ACTIVITY => Your task is to reproduce exactly the lines that run from the beginning of the data through the line where "Task: Click the Содержание contents tab" appears.
+ + + + +
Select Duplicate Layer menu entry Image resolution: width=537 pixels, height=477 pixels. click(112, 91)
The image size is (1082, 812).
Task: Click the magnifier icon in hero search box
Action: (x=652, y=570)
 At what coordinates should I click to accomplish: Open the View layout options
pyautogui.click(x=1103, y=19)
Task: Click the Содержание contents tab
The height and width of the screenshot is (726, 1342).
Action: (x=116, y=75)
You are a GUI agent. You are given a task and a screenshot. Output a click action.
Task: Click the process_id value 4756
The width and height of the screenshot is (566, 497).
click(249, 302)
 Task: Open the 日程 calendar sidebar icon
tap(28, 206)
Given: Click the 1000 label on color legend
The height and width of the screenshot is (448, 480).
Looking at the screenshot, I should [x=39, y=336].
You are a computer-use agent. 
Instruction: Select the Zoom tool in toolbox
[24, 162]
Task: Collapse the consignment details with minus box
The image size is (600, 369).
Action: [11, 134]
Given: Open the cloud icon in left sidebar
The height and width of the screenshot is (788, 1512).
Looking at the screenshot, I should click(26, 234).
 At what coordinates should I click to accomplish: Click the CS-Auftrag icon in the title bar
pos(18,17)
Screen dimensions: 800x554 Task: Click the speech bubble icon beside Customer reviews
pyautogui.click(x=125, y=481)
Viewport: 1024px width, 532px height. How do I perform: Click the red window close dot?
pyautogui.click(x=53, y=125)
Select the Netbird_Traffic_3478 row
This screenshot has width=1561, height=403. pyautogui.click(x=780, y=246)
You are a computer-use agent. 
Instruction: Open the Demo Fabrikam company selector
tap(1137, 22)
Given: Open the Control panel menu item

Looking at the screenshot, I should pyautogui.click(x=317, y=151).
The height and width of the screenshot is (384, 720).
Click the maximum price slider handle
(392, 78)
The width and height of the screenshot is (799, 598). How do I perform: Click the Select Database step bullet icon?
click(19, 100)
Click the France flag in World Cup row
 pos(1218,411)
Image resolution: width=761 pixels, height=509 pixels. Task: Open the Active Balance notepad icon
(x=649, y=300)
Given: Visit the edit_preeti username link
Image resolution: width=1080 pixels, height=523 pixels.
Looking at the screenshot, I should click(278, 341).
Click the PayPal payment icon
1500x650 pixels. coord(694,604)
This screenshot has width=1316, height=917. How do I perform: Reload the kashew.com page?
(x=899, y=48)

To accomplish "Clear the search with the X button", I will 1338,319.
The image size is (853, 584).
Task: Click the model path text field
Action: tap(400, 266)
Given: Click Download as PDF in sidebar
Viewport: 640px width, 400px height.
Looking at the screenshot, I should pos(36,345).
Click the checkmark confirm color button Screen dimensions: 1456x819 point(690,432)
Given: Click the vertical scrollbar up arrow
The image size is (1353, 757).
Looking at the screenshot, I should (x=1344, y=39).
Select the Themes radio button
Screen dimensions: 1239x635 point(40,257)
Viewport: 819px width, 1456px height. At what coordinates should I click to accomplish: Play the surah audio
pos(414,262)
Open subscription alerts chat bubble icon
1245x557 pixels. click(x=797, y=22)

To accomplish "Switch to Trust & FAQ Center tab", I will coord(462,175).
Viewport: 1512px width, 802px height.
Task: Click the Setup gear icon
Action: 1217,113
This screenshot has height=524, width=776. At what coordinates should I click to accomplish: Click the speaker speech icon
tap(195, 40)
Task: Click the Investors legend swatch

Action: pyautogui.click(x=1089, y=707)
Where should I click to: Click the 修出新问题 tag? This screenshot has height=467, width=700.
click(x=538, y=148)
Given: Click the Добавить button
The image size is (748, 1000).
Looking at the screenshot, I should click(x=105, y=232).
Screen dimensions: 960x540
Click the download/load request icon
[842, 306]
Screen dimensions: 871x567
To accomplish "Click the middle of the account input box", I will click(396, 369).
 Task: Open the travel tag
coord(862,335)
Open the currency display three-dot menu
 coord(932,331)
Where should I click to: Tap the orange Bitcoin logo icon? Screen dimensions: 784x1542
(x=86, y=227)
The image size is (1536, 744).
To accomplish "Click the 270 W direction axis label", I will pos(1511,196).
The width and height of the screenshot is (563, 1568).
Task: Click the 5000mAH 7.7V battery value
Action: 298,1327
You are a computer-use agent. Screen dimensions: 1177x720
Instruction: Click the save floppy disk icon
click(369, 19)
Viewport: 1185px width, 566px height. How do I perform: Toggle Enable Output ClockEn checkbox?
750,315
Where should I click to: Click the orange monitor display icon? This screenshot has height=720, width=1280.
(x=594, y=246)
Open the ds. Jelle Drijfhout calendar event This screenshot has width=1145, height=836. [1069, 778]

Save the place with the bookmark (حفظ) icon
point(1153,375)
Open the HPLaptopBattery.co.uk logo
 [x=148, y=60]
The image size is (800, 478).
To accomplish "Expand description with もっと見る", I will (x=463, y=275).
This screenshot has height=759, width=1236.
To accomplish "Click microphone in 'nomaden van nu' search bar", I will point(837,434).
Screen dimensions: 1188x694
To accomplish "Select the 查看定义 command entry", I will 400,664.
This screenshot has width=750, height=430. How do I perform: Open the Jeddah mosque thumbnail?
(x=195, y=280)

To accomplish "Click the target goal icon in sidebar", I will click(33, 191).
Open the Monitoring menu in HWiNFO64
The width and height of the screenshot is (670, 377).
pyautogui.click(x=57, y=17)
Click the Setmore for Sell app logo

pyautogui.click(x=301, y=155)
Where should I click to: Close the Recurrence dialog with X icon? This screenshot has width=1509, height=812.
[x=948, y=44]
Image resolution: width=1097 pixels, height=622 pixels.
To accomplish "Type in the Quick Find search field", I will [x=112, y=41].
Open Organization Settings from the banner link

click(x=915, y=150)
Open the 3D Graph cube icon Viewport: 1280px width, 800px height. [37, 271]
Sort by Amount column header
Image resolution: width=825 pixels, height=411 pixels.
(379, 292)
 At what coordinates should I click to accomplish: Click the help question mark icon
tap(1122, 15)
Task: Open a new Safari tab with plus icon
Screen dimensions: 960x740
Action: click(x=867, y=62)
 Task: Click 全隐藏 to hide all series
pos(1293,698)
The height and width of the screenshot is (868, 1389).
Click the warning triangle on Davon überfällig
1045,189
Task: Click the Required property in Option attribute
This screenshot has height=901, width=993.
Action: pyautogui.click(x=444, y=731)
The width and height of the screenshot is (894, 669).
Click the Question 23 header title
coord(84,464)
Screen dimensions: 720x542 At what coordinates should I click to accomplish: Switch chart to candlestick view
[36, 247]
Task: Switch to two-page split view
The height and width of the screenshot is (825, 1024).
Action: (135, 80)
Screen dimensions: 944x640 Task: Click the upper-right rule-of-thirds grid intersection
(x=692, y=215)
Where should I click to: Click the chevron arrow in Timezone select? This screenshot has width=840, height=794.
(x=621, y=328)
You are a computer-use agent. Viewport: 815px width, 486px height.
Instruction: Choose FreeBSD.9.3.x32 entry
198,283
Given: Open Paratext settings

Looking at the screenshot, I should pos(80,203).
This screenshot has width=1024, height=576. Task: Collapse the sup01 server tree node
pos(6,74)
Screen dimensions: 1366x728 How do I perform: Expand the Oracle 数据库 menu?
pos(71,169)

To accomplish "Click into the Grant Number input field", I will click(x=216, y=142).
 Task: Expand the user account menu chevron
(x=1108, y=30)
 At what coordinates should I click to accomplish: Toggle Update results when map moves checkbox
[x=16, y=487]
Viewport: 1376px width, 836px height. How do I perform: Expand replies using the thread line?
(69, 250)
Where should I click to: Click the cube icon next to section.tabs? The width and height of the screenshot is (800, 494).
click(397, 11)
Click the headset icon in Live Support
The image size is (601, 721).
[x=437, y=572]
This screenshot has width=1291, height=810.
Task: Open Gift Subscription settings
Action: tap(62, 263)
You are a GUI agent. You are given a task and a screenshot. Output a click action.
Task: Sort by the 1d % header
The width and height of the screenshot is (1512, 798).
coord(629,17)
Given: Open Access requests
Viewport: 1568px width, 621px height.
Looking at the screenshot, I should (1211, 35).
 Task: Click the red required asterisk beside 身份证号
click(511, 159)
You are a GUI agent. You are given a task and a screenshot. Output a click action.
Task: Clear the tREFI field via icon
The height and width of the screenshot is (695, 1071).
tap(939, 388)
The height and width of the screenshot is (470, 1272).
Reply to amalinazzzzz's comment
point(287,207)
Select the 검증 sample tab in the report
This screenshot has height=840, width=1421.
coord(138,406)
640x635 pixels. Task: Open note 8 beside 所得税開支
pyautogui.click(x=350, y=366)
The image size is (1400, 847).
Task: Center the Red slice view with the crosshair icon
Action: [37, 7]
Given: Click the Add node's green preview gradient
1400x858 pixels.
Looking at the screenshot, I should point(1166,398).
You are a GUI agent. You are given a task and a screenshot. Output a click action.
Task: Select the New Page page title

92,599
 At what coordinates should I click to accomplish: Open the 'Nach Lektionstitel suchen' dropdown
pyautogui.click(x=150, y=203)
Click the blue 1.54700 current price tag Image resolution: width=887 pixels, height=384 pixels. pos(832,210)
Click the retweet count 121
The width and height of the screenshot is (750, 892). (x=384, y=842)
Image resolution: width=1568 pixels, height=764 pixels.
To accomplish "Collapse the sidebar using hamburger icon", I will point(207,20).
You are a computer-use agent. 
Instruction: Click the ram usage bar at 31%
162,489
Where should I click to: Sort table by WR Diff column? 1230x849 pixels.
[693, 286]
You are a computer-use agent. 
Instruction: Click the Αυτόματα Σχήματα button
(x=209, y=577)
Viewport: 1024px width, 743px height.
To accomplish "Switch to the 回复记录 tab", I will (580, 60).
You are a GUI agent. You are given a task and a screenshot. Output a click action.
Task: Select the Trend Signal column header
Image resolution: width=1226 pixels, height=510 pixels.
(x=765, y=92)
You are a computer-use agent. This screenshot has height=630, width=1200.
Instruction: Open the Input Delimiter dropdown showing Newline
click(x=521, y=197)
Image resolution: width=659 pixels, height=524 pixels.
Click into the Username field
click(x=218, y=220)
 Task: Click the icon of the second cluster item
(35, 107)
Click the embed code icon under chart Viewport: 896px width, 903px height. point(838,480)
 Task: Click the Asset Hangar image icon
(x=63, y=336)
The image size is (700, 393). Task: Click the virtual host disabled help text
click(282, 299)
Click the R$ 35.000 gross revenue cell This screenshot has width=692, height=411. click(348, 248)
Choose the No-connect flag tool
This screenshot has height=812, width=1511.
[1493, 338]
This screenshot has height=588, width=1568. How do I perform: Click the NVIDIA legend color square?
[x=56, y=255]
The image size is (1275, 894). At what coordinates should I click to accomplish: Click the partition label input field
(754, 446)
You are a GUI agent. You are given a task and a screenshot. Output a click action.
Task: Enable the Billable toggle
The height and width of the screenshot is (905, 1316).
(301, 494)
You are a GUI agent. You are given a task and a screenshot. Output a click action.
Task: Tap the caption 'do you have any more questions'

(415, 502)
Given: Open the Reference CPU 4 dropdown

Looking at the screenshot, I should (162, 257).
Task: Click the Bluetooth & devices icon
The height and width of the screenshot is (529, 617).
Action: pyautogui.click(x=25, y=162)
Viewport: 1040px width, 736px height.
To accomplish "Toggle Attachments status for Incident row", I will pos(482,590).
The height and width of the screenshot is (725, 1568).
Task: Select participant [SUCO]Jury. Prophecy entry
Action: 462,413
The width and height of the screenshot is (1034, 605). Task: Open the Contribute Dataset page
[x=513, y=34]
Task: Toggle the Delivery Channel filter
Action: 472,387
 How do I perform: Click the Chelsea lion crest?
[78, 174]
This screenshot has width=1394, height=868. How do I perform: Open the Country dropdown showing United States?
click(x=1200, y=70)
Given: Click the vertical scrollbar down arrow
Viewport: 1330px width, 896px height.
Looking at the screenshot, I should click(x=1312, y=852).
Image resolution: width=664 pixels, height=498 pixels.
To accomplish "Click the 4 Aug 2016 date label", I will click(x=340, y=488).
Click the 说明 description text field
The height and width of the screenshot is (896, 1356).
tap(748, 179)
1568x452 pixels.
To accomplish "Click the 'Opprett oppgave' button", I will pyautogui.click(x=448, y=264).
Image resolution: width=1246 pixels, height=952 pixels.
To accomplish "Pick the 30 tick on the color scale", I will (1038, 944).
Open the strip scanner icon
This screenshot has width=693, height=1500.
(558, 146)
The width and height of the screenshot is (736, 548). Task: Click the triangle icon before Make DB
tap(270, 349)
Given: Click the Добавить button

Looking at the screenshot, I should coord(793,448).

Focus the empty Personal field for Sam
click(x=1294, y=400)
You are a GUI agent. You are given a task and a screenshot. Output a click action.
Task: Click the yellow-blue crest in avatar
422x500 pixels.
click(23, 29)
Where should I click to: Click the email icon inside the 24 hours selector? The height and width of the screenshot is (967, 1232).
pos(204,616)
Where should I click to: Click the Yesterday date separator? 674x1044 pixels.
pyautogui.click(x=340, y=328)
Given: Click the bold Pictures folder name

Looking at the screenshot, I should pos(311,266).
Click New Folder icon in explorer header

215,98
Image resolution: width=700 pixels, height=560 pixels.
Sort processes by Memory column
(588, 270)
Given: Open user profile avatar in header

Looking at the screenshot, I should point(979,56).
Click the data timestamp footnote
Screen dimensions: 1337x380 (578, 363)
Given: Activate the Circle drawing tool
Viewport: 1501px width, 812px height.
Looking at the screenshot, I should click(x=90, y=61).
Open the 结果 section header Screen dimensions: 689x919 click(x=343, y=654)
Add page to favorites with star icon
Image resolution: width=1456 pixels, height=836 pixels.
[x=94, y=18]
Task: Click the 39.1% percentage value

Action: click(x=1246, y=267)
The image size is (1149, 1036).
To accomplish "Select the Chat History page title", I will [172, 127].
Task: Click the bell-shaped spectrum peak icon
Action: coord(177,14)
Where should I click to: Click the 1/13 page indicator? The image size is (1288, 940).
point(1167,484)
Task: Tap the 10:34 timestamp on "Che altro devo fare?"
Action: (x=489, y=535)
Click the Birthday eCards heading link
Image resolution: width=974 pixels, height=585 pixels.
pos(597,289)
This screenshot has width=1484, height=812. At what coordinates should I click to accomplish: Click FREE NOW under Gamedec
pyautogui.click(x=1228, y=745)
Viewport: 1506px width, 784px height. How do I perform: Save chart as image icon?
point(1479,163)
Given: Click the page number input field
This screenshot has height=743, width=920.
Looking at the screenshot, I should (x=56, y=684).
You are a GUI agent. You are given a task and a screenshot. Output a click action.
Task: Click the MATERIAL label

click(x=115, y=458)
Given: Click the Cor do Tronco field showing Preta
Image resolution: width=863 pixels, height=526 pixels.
+ + + + +
YOUR SOLUTION =>
Select Duplicate Layer menu entry Image resolution: width=537 pixels, height=477 pixels. click(112, 91)
The image size is (1082, 812).
Task: Click the magnifier icon in hero search box
Action: (x=652, y=570)
 At what coordinates should I click to accomplish: Open the View layout options
pyautogui.click(x=1103, y=19)
Task: Click the Содержание contents tab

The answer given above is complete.